(Extracted data entries)
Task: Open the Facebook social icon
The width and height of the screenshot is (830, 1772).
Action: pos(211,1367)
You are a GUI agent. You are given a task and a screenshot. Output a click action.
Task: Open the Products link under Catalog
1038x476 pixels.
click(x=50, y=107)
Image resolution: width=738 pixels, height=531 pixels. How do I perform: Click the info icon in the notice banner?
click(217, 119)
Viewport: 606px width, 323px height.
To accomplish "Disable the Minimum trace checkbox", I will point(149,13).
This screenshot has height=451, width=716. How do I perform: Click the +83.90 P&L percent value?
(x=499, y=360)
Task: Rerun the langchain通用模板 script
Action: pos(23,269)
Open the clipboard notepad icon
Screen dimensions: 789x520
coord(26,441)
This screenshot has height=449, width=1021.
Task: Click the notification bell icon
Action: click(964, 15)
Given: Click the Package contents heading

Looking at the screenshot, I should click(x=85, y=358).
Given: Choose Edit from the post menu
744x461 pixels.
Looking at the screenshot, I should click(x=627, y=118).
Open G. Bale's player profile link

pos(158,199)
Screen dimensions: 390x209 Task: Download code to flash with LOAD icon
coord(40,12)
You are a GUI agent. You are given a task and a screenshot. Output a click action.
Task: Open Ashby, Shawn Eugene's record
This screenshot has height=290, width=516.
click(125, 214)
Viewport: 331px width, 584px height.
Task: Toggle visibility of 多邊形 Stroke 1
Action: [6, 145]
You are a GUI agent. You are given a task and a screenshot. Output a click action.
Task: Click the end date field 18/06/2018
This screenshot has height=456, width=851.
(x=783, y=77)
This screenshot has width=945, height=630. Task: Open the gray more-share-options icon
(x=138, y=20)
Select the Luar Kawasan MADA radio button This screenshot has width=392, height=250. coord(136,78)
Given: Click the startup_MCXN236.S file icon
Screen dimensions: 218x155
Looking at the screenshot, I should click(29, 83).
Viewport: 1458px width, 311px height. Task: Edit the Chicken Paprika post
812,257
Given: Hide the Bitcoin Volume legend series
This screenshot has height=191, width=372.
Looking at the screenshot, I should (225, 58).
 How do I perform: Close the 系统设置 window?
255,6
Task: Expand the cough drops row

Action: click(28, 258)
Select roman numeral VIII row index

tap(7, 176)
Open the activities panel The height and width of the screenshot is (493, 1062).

Exercise objective » From the records above, repeat exactly the lines from the one with "This screenshot has height=451, width=716." through the one with "Open the clipboard notepad icon", both included.

Answer space »
This screenshot has height=451, width=716. How do I perform: Click the +83.90 P&L percent value?
(x=499, y=360)
Task: Rerun the langchain通用模板 script
Action: pos(23,269)
Open the clipboard notepad icon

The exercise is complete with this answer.